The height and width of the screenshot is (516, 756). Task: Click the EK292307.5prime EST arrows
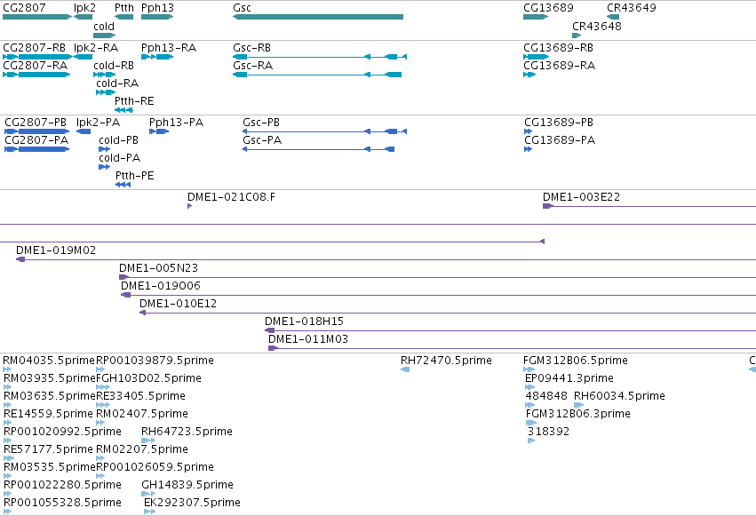pos(149,512)

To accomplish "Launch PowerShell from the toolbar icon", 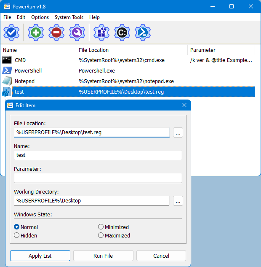I will pos(143,32).
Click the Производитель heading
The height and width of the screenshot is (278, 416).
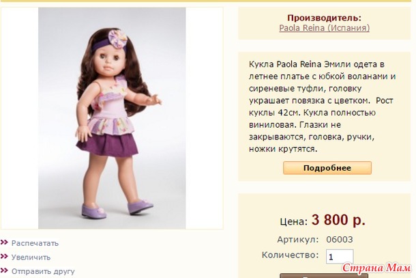click(x=324, y=18)
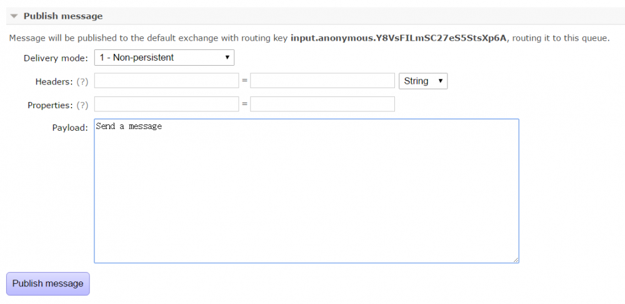625x304 pixels.
Task: Focus the Properties key input field
Action: pyautogui.click(x=166, y=104)
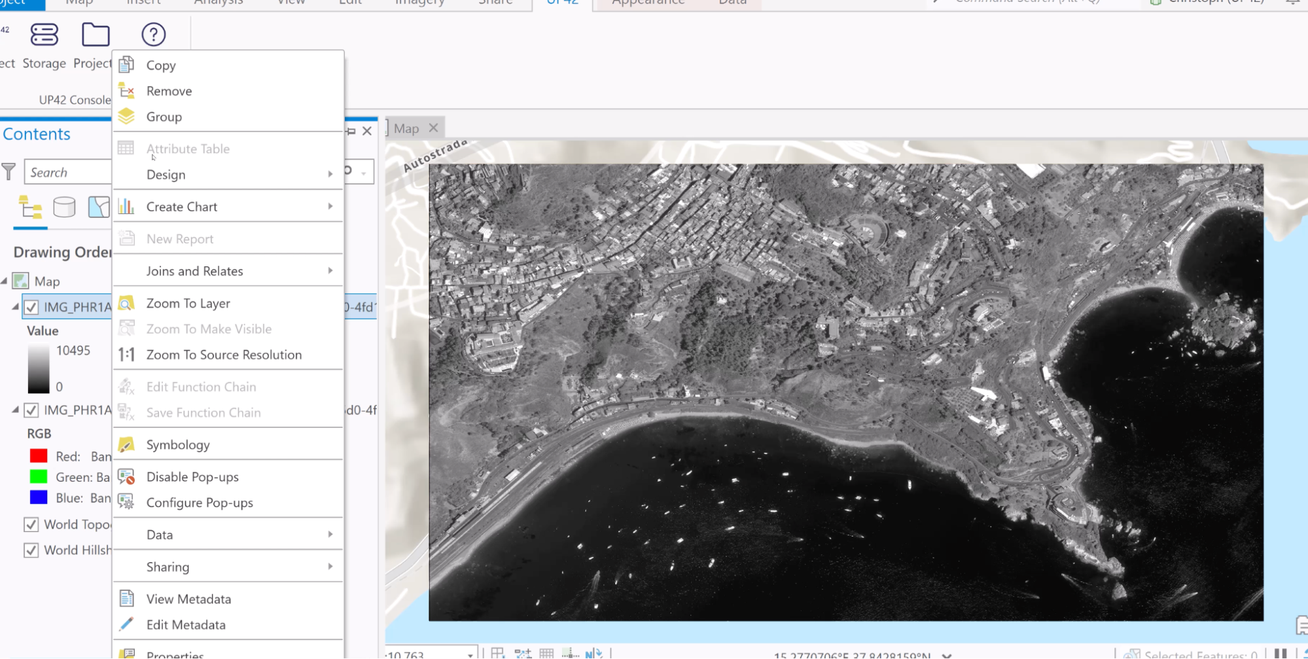1308x659 pixels.
Task: Choose Zoom To Layer from context menu
Action: (188, 304)
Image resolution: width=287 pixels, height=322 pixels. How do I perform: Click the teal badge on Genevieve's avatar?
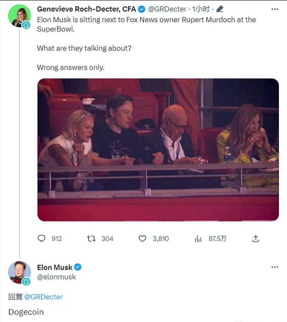point(26,25)
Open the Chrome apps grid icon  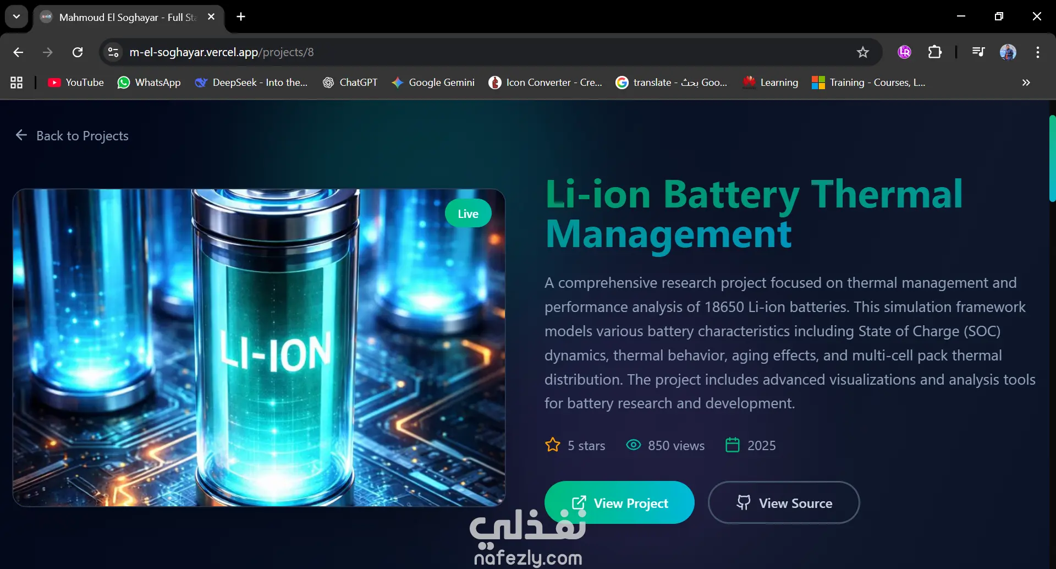click(17, 83)
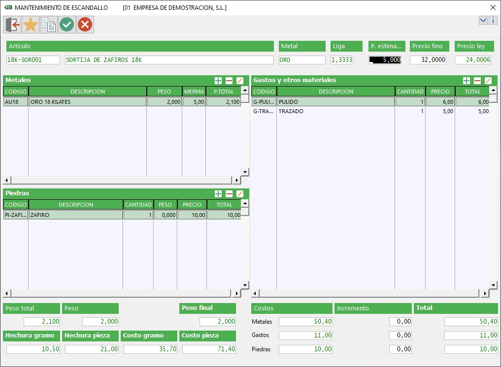Remove a row from Piedras panel

point(229,194)
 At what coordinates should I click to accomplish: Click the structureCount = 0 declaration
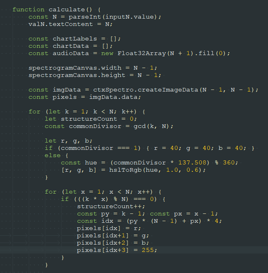click(91, 119)
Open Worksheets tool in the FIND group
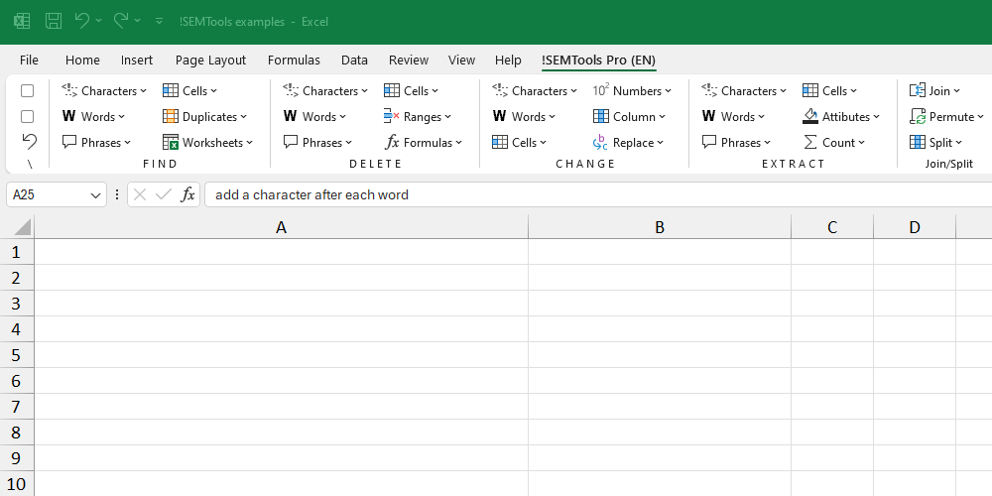The image size is (992, 496). [x=209, y=142]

_Required work_.
Transcribe the lines that run from the line bearing "At what coordinates" through the last line of the data. Keep the wording exact and leave out every picture.

_Exercise result_.
 At what coordinates should I click to accomplish: Click the structureCount = 0 declaration
click(91, 119)
Open Worksheets tool in the FIND group
The image size is (992, 496). [x=209, y=142]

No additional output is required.